What you are asked to do: Could you transcribe exactly the lines from the one containing "This screenshot has height=510, width=988." through the end of the listing below, both included, but none of the pictures?

Listed entries:

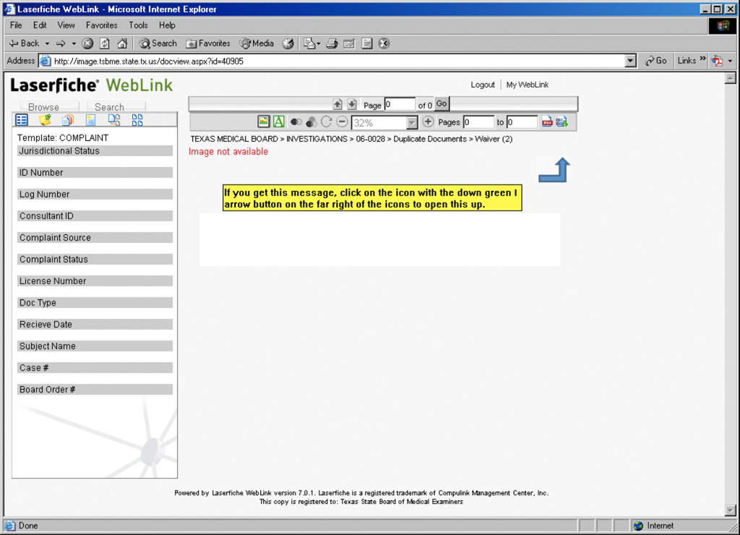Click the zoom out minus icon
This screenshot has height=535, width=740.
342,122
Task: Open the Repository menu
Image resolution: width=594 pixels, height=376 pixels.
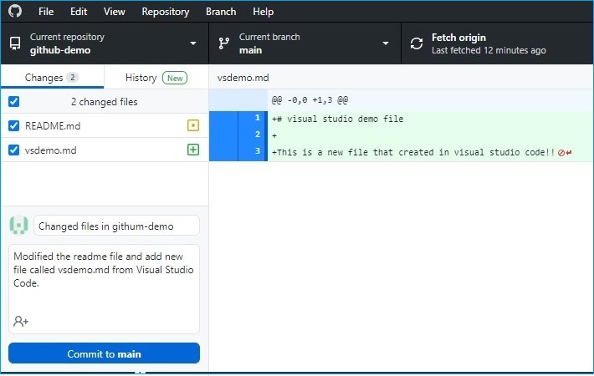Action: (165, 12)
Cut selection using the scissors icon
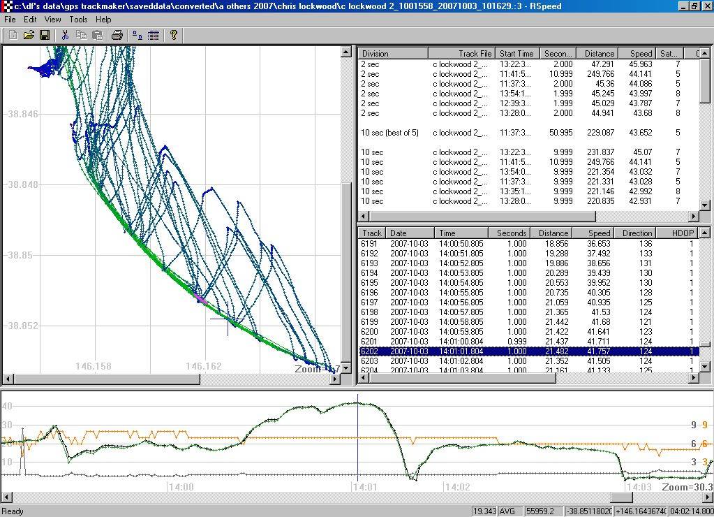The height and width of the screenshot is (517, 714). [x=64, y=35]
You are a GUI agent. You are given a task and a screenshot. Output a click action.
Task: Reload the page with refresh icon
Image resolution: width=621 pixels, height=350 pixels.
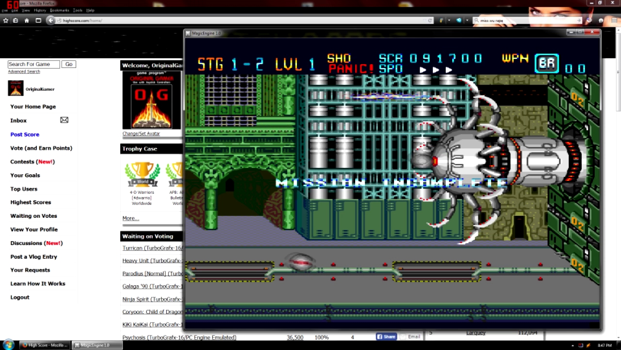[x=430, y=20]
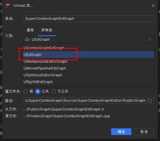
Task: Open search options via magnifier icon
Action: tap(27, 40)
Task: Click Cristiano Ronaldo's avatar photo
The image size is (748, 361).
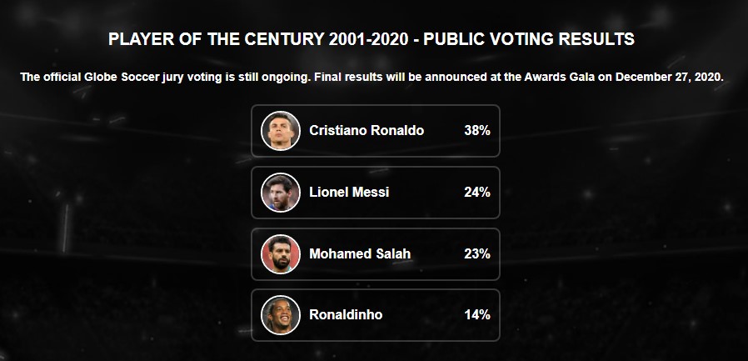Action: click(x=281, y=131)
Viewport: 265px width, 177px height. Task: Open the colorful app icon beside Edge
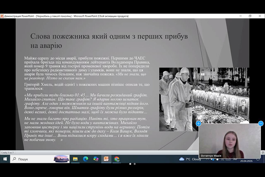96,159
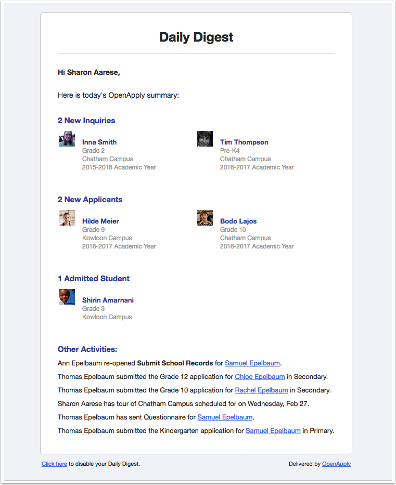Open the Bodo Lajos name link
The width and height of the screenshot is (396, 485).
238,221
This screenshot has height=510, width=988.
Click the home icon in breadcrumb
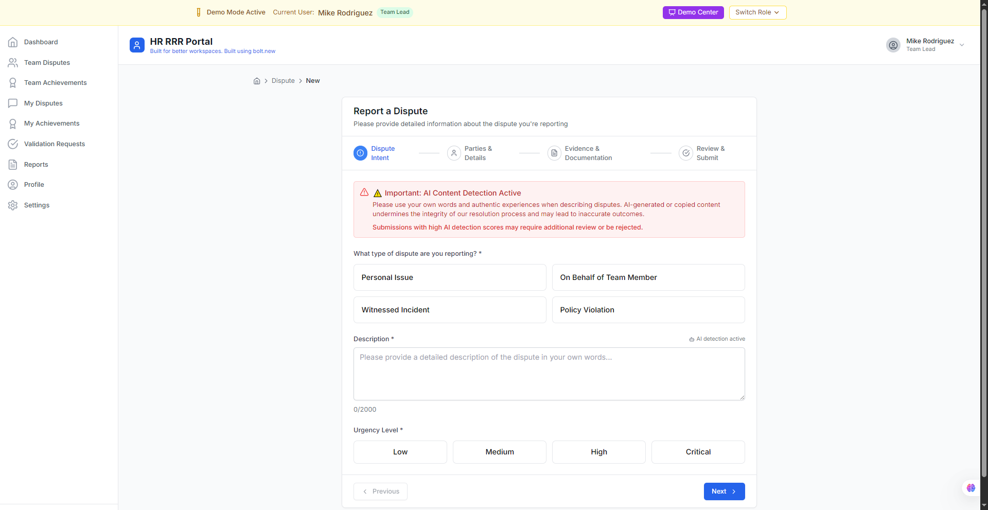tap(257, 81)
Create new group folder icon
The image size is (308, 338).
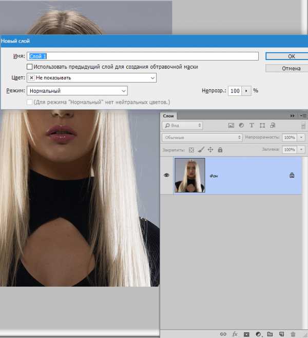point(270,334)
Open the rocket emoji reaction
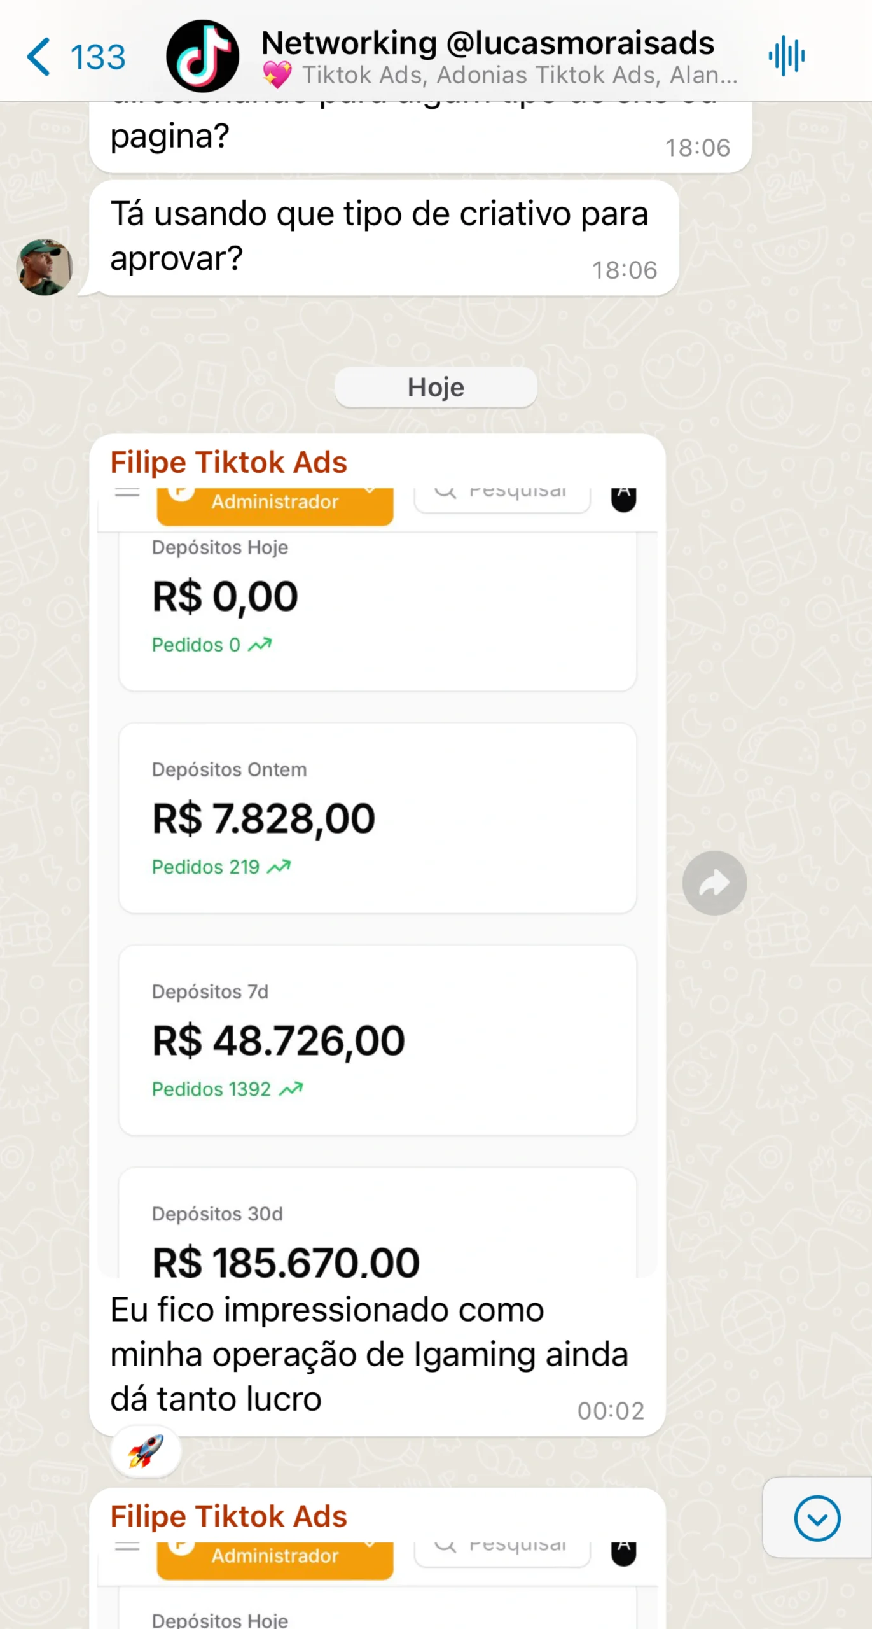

Your response:
This screenshot has height=510, width=988.
Click the home icon in breadcrumb
tap(257, 81)
Create new group folder icon
The image size is (308, 338).
point(270,334)
Open the rocket emoji reaction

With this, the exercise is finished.